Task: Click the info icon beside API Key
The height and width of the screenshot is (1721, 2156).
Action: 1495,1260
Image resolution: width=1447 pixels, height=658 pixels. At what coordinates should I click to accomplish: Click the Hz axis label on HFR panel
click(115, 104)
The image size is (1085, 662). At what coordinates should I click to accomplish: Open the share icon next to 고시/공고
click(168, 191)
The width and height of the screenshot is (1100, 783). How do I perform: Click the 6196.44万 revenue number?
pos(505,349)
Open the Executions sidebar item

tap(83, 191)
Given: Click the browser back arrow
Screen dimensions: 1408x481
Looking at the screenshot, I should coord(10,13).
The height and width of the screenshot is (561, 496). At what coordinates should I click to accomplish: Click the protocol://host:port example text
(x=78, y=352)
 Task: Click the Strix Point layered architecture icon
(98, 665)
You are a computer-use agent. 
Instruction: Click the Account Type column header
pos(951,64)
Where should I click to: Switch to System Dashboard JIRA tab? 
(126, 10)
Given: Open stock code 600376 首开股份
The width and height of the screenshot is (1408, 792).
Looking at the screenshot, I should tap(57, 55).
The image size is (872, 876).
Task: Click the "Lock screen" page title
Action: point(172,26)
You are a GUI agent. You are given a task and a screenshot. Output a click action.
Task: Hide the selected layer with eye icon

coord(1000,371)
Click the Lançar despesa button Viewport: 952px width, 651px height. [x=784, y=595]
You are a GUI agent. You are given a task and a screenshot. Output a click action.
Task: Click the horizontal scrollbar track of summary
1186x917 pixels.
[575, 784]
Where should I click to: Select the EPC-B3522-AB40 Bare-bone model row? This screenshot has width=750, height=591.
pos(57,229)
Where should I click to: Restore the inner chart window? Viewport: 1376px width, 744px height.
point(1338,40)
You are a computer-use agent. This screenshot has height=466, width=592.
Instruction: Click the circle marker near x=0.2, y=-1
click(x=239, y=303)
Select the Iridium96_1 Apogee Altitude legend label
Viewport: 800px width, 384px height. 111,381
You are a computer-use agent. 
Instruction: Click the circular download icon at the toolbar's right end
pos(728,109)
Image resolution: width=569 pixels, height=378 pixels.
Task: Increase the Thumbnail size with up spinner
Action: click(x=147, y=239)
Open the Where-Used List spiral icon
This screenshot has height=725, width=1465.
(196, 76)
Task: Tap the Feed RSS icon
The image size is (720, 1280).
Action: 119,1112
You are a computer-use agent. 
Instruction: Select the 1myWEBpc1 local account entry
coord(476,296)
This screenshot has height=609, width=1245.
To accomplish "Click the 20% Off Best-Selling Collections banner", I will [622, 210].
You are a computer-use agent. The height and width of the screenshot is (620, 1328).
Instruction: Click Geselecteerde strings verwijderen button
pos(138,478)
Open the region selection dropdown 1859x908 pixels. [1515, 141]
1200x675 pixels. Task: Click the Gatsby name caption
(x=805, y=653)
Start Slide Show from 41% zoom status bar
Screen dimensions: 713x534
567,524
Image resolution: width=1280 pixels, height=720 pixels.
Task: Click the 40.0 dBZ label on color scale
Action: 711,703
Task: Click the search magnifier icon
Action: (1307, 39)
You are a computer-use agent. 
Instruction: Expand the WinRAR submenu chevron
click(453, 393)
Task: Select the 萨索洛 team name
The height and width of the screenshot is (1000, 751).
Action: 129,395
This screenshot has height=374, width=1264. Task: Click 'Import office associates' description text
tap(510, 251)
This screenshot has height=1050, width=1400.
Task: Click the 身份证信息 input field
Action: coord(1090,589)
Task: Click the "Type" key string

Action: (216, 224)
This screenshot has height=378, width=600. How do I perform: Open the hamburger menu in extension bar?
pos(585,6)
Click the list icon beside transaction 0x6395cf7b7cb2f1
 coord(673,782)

------------------------------

Each record should be given again exactly as it reads.

Task: Click the info icon beside API Key
The height and width of the screenshot is (1721, 2156).
Action: 1495,1260
Image resolution: width=1447 pixels, height=658 pixels. At what coordinates should I click to accomplish: Click the Hz axis label on HFR panel
click(115, 104)
The image size is (1085, 662). At what coordinates should I click to accomplish: Open the share icon next to 고시/공고
click(168, 191)
The width and height of the screenshot is (1100, 783). How do I perform: Click the 6196.44万 revenue number?
pos(505,349)
Open the Executions sidebar item

tap(83, 191)
Given: Click the browser back arrow
Screen dimensions: 1408x481
Looking at the screenshot, I should coord(10,13).
The height and width of the screenshot is (561, 496). At what coordinates should I click to accomplish: Click the protocol://host:port example text
(x=78, y=352)
 Task: Click the Strix Point layered architecture icon
(98, 665)
You are a computer-use agent. 
Instruction: Click the Account Type column header
pos(951,64)
Where should I click to: Switch to System Dashboard JIRA tab? 
(126, 10)
Given: Open stock code 600376 首开股份
The width and height of the screenshot is (1408, 792).
Looking at the screenshot, I should tap(57, 55).
The image size is (872, 876).
Task: Click the "Lock screen" page title
Action: point(172,26)
You are a GUI agent. You are given a task and a screenshot. Output a click action.
Task: Hide the selected layer with eye icon

coord(1000,371)
Click the Lançar despesa button Viewport: 952px width, 651px height. [x=784, y=595]
You are a GUI agent. You are given a task and a screenshot. Output a click action.
Task: Click the horizontal scrollbar track of summary
1186x917 pixels.
[575, 784]
Where should I click to: Select the EPC-B3522-AB40 Bare-bone model row? This screenshot has width=750, height=591.
pos(57,229)
Where should I click to: Restore the inner chart window? Viewport: 1376px width, 744px height.
point(1338,40)
You are a computer-use agent. This screenshot has height=466, width=592.
Instruction: Click the circle marker near x=0.2, y=-1
click(x=239, y=303)
Select the Iridium96_1 Apogee Altitude legend label
Viewport: 800px width, 384px height. 111,381
You are a computer-use agent. 
Instruction: Click the circular download icon at the toolbar's right end
pos(728,109)
Image resolution: width=569 pixels, height=378 pixels.
Task: Increase the Thumbnail size with up spinner
Action: click(x=147, y=239)
Open the Where-Used List spiral icon
This screenshot has height=725, width=1465.
(196, 76)
Task: Tap the Feed RSS icon
The image size is (720, 1280).
Action: 119,1112
You are a computer-use agent. 
Instruction: Select the 1myWEBpc1 local account entry
coord(476,296)
This screenshot has height=609, width=1245.
To accomplish "Click the 20% Off Best-Selling Collections banner", I will [622, 210].
You are a computer-use agent. The height and width of the screenshot is (620, 1328).
Instruction: Click Geselecteerde strings verwijderen button
pos(138,478)
Open the region selection dropdown 1859x908 pixels. [1515, 141]
1200x675 pixels. Task: Click the Gatsby name caption
(x=805, y=653)
Start Slide Show from 41% zoom status bar
Screen dimensions: 713x534
567,524
Image resolution: width=1280 pixels, height=720 pixels.
Task: Click the 40.0 dBZ label on color scale
Action: 711,703
Task: Click the search magnifier icon
Action: (1307, 39)
You are a computer-use agent. 
Instruction: Expand the WinRAR submenu chevron
click(453, 393)
Task: Select the 萨索洛 team name
The height and width of the screenshot is (1000, 751).
Action: 129,395
This screenshot has height=374, width=1264. Task: Click 'Import office associates' description text
tap(510, 251)
This screenshot has height=1050, width=1400.
Task: Click the 身份证信息 input field
Action: coord(1090,589)
Task: Click the "Type" key string

Action: (216, 224)
This screenshot has height=378, width=600. How do I perform: Open the hamburger menu in extension bar?
pos(585,6)
Click the list icon beside transaction 0x6395cf7b7cb2f1
 coord(673,782)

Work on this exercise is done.